Но Элла его язвительности не услышала. Алине показалось, что перед ней секунду назад сидел совершенно другой человек. Красивое, живое лицо будто окаменело. Пухлые губы со слегка размазанной по уголкам помадой вытянулись в плотно сжатую линию, глаза остекленели, и даже медные кудри, едва доходившие до линии плеч, казалось, потускнели.
— Пойдём, — ответила Элла и, явно превозмогая что-то, отправилась вслед за «братом».
Алине стало ее жаль: она хотела встречи с ребёнком, но в то же время боялась ее.
Не встречи — того, что долго сдерживаемся в сердце адская боль вырвется и добьёт ее окончательно.
Малышка тихо хныкала в своей колыбели.
— Ну что за скандал, Ада Александровна, — нежно проворчал Руневский, подхватывая дочь на руки, — я к вам, между прочим, привёл официальную международную делегацию, а вы тут сырость развели!
Плакать малышка не перестала, но с интересом уставилась на новое в своём окружении лицо.
Элла стояла, как рыба, выброшенная на берег, то открывая, то закрывая рот, пока наконец, собравшись с силами, не выдавила из себя.
— А она… человек?
— Нет, — улыбнулся Руневский, — она тоже будет жить почти вечно.
Элла несмело погладила свесившуюся с локтя Руневского ножку в белом носочке.
— Выходит, и у тебя теперь есть свой род? — пространно улыбнулась она, — и вечное дитя при вечных предках.
— Почти вечное дитя, при почти вечных предках, — поправил ее Руневский, заметив, наконец, состояние своей «сестры» и насторожившись, — я не хотел напоминать тебе, mia cara. Прости. Всё должно было быть по-другому, и узнать обо всем ты должна была не так…
Элла прижалась лбом к его лбу.
— Ты не виноват в том, что я сама создала себе повод рыдать в подушку, — шепнула она, превозмогая боль, — моя боль — это только моя боль. Мы ведь уже простили друг друга, и уже давно, правда? Не будем ворошить прошлое.

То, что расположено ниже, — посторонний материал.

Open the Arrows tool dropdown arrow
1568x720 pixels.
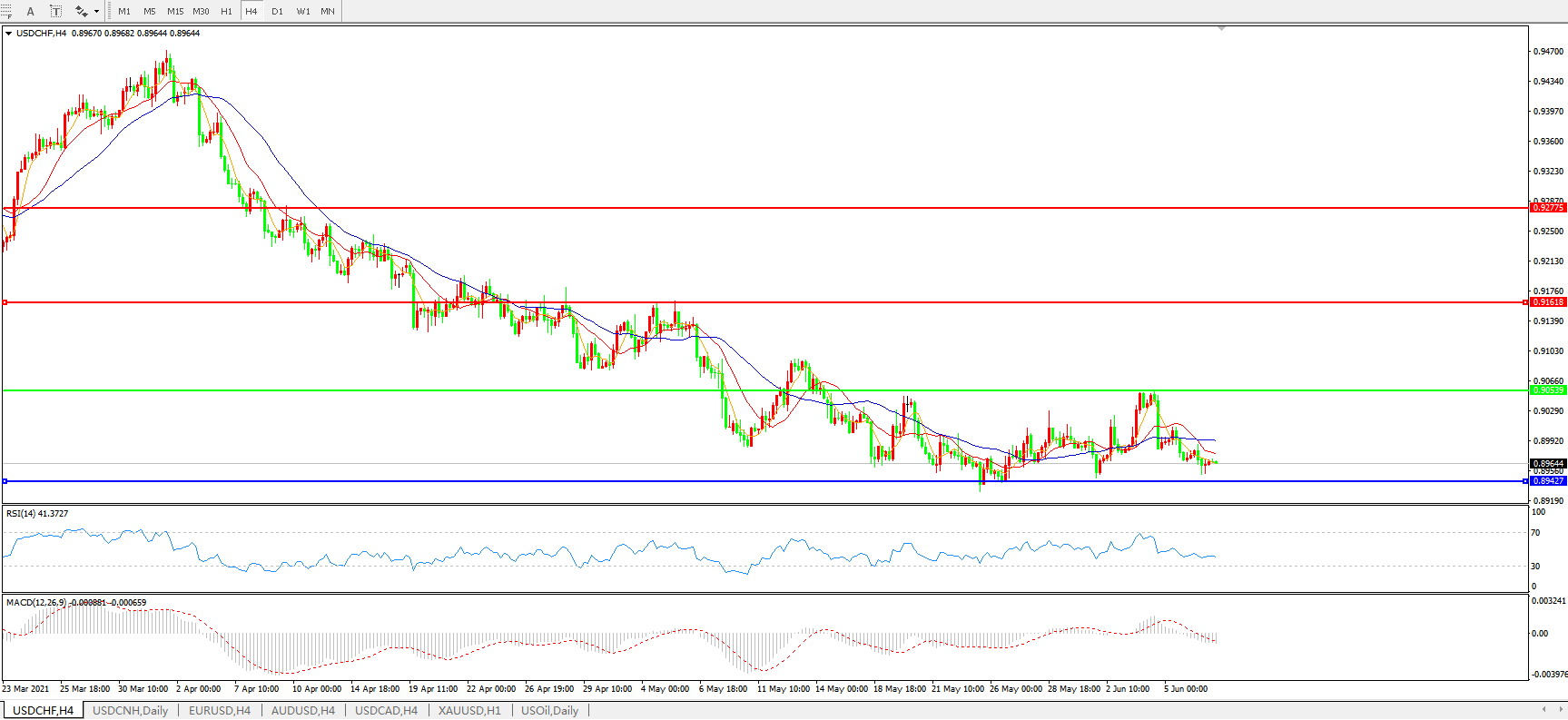click(96, 12)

Какие-то раны никогда не заживают, и ничего ты с этим не поделаешь. А я очень рада, что теперь в нашей жизни появилось то, что сможет хоть немного от них отвлечь.

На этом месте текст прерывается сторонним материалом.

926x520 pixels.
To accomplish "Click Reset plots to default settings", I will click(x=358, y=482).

Руневский прикрыл глаза и виновато улыбнулся.
— В «нашей»?
— А ты что же, думал, я узнаю о существовании этой красавицы, и буду преспокойно жить с этой информацией дальше? Как бы не так! Клянусь, я испорчу твоего ребёнка и немыслимо избалую его!

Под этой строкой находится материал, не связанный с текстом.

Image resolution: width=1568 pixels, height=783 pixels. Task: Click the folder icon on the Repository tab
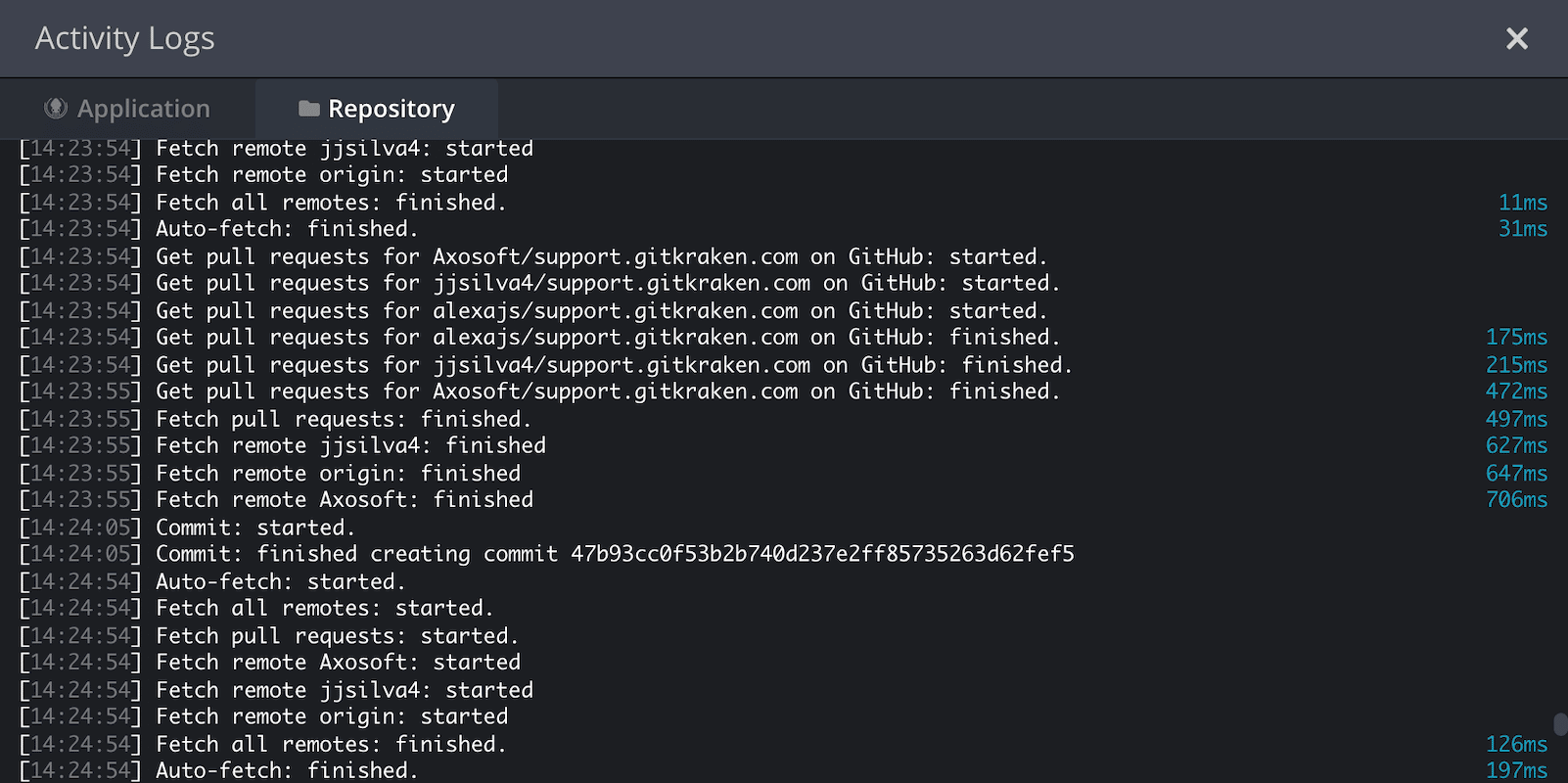(309, 108)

— Вот теперь я узнаю свою Эллу, — облегченно рассеялся Руневский, утирая большим пальцем выступившие в уголках глаз своей «сестры» слёзы, — а до этого тут кто-то другой стоял!
Алина из кухни не слышала, о чем говорил ее муж с Эллой, но по доносившимся обрывками смеха решила, что буря миновала, и сомнения, терзавшие несчастную итальянскую «родственницу», улетучились навсегда.
Не слышала она и того, что ночью оставшаяся спать на диване в гостиной Элла (в суматохе она забронировала отель лишь на грядущие сутки) тихо плакала, смотря из открытой двери на то, как в лоджии, освещённой сиянием северной ночи сквозь широкие окна, спала в своей кроватке завернутая в тёплый плед крошка Ада — почти вечное дитя.
Дитя, к которому она, несмотря на все заверения «брата», не имела совершенно никакого отношения.